Isolation and comparison of neural stem cells from the adult rat brain and spinal cord canonical neurogenic niches

STAR Protocols, 2022 · DOI: 10.1016/j.xpro.2022.101426 · Published: June 17, 2022

Regenerative Medicine Neurology Research Methodology & Design

Simple Explanation

This protocol outlines the process of extracting, culturing, and characterizing neural stem cells (NSCs) from the adult rat brain and spinal cord. It focuses on three specific areas known as neurogenic niches. The method involves carefully dissecting and breaking down tissue, followed by cell culture techniques and EdU labeling to identify and study NSCs. This protocol is designed to yield a large number of viable cells, allowing for the creation of substantial cell banks, which can reduce costs, labor, and the number of animals needed for research.

Study Duration

Not specified

Participants

10-week-old female Sprague Dawley rats

Evidence Level

Not specified

Key Findings

1
The protocol provides a unified method for extracting NSCs from three neurogenic niches: the subventricular zone (SVZ), subgranular zone (SGZ), and central canal (CC).
2
The surface topography of the culture vessel significantly impacts NSC survival and proliferation, with SVZ-derived NSCs requiring completely smooth surfaces and SGZ-derived NSCs thriving on rougher surfaces.
3
CHIR 99021, a chemical compound, is crucial for the survival of SGZ-derived NSCs and prevents spontaneous differentiation in SVZ-derived NSCs, but it induces differentiation in CC-derived NSCs.

Research Summary

The protocol details a method for isolating and comparing neural stem cells (NSCs) from the adult rat brain and spinal cord canonical neurogenic niches. It involves tissue dissection, dissociation, cell culture, EdU labeling, and NSC characterization. The protocol aims to provide a cost- and labor-efficient method that reduces the number of animals used while yielding a high number of viable cells for long-term cell banks.

Practical Implications

CNS Injury and Disease Modeling

The protocol enables researchers to extract, maintain, and differentiate NSCs, which can be used in studies of neuroplasticity and regeneration, including CNS injury and disease modeling.

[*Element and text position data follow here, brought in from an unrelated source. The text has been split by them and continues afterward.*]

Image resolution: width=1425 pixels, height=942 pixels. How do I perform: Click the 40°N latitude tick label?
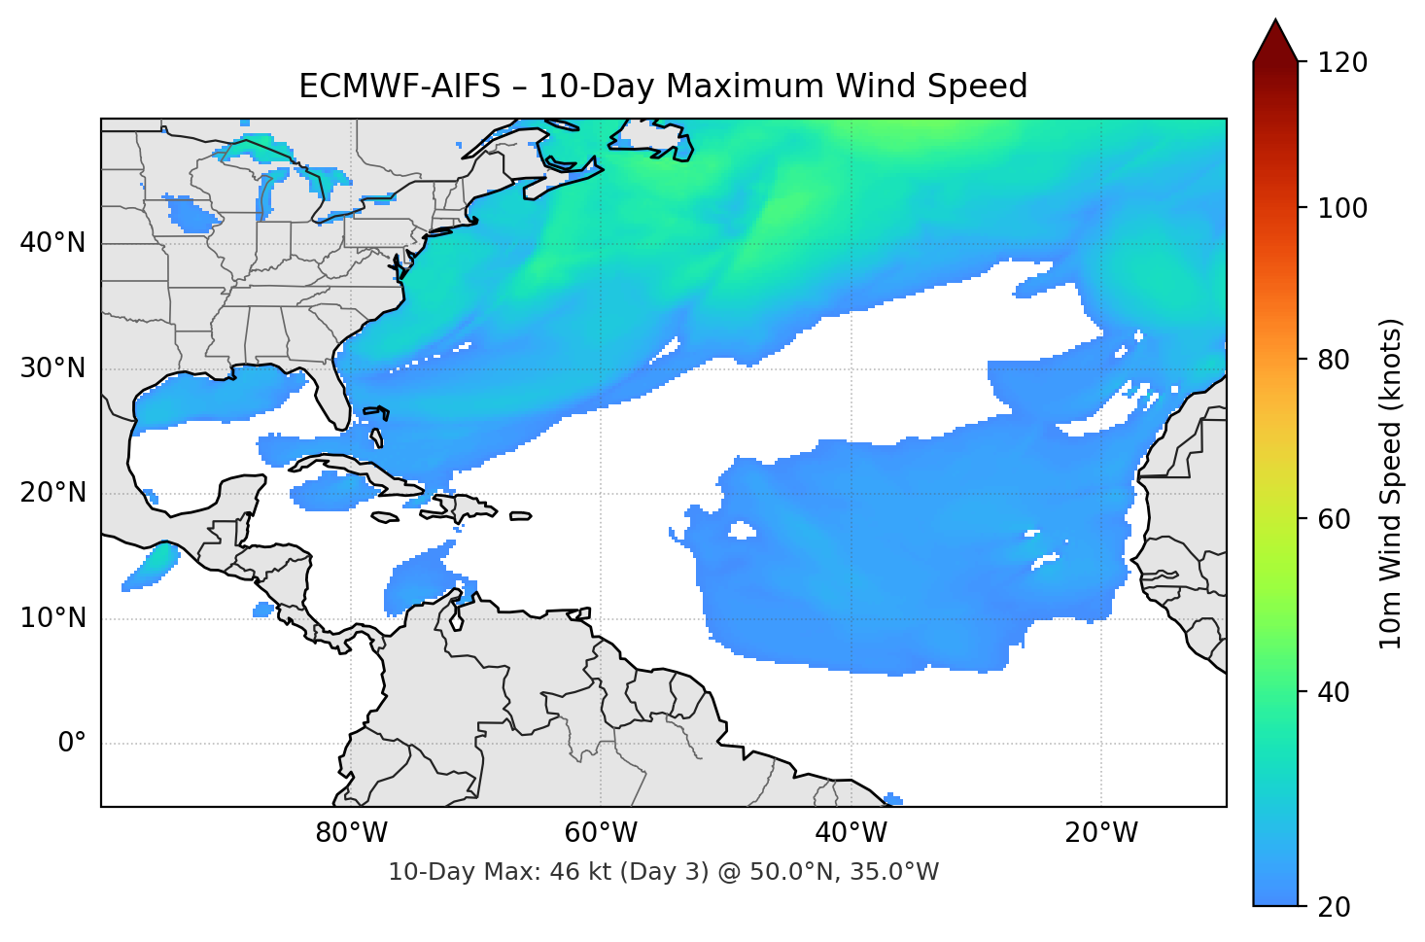click(52, 243)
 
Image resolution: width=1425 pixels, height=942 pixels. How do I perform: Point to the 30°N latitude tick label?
click(52, 368)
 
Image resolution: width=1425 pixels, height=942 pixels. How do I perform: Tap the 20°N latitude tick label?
click(52, 494)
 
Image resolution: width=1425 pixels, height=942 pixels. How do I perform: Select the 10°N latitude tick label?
click(52, 618)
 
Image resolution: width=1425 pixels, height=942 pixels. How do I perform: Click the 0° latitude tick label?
click(72, 744)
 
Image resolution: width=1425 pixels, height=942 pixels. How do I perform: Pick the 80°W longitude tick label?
click(351, 833)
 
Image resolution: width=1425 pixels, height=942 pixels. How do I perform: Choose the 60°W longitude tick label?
click(601, 833)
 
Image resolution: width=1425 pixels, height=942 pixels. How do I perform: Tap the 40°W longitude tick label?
click(851, 833)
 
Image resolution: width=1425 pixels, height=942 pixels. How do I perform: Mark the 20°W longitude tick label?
click(1100, 833)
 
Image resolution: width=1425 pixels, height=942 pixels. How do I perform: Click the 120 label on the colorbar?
click(1342, 63)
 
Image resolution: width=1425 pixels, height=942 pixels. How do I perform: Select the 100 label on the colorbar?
click(1342, 208)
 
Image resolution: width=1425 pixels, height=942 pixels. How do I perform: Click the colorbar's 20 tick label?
click(1334, 907)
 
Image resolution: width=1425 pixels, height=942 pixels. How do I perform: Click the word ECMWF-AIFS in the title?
click(399, 87)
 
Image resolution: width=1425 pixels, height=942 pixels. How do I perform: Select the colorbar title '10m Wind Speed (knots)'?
click(1391, 484)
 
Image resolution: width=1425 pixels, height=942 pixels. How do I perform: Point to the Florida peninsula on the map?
click(330, 394)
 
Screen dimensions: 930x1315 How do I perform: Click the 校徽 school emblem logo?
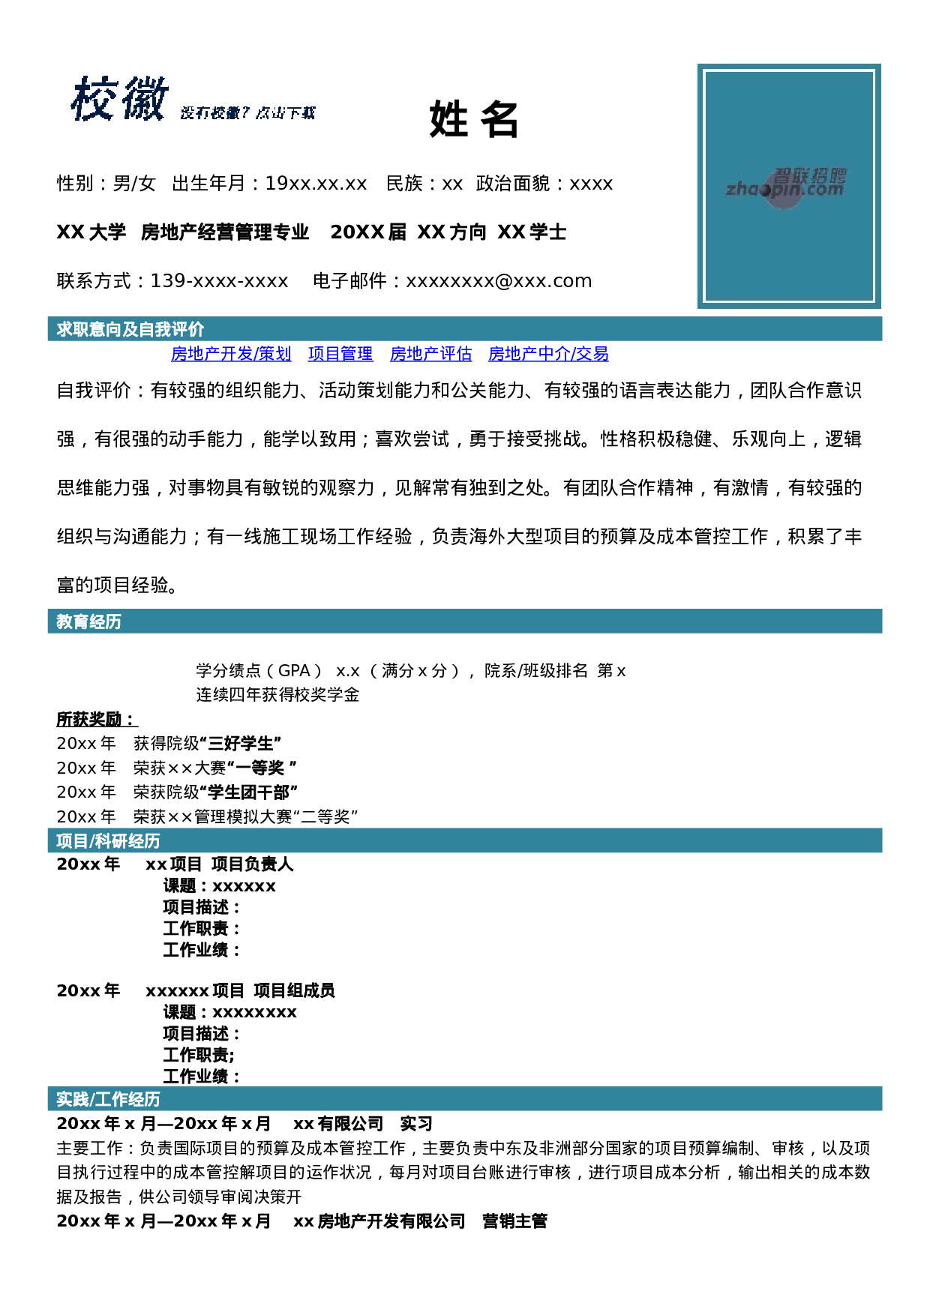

Optimized Culture Conditions

Understanding the specific surface requirements for different NSCs (smooth for SVZ, rough for SGZ) can lead to more effective in vitro studies.

Targeted Differentiation Strategies

The differential effects of CHIR 99021 on NSCs from different niches provide insights for targeted differentiation strategies.

Study Limitations

1
The protocol is optimized for 10-week-old female Sprague Dawley rats, and results may vary with different strains and ages.
2
NSCs are highly sensitive to the culture vessel's material and surface treatment, requiring specific vessels for optimal results.
3
NSC characterization lacks universally recognized markers, requiring a combination of proliferation, marker expression, and neural lineage multipotency assessments.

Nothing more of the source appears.